Numpy: unique and NaN entries (Trac #1514)

Created on 19 Oct 2012  ·  14Comments  ·  Source: numpy/numpy

_Original ticket http://projects.scipy.org/numpy/ticket/1514 on 2010-06-18 by trac user rspringuel, assigned to unknown._

When unique operates on an array with multiple NaN entries its return includes a NaN for each entry that was NaN in the original array.

Examples:
a = random.randint(5,size=100).astype(float)

a[12] = nan #add a single nan entry
unique(a)
array([ 0., 1., 2., 3., 4., NaN])
a[20] = nan #add a second
unique(a)
array([ 0., 1., 2., 3., 4., NaN, NaN])
a[13] = nan
unique(a) #and a third
array([ 0., 1., 2., 3., 4., NaN, NaN, NaN])

This is probably due to the fact that x == y evaluates to False if both x and y are NaN. Unique needs to have "or (isnan(x) and isnan(y))" added to the conditional that checks for the presence of a value in the already identified values. I don't know were unique lives in numpy and couldn't find it when I went looking, so I can't make the change myself (or even be sure what the exact syntax of the conditional should be).

Also, the following function can be used to patch over the behavior.

def nanunique(x):
a = numpy.unique(x)
r = []
for i in a:
if i in r or (numpy.isnan(i) and numpy.any(numpy.isnan(r))):
continue
else:
r.append(i)
return numpy.array(r)

▶ Task: Retype the stretch of the NumPy issue about unique and NaN entries from "This is probably" through "a = numpy.unique(x)". The listing that follows comes from a separate source unrelated to the NumPy issue about unique and NaN entries.

▶ Given information:
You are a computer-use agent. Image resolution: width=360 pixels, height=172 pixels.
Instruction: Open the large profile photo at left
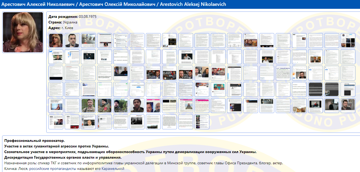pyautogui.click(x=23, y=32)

▶ The output:
This is probably due to the fact that x == y evaluates to False if both x and y are NaN. Unique needs to have "or (isnan(x) and isnan(y))" added to the conditional that checks for the presence of a value in the already identified values. I don't know were unique lives in numpy and couldn't find it when I went looking, so I can't make the change myself (or even be sure what the exact syntax of the conditional should be).

Also, the following function can be used to patch over the behavior.

def nanunique(x):
a = numpy.unique(x)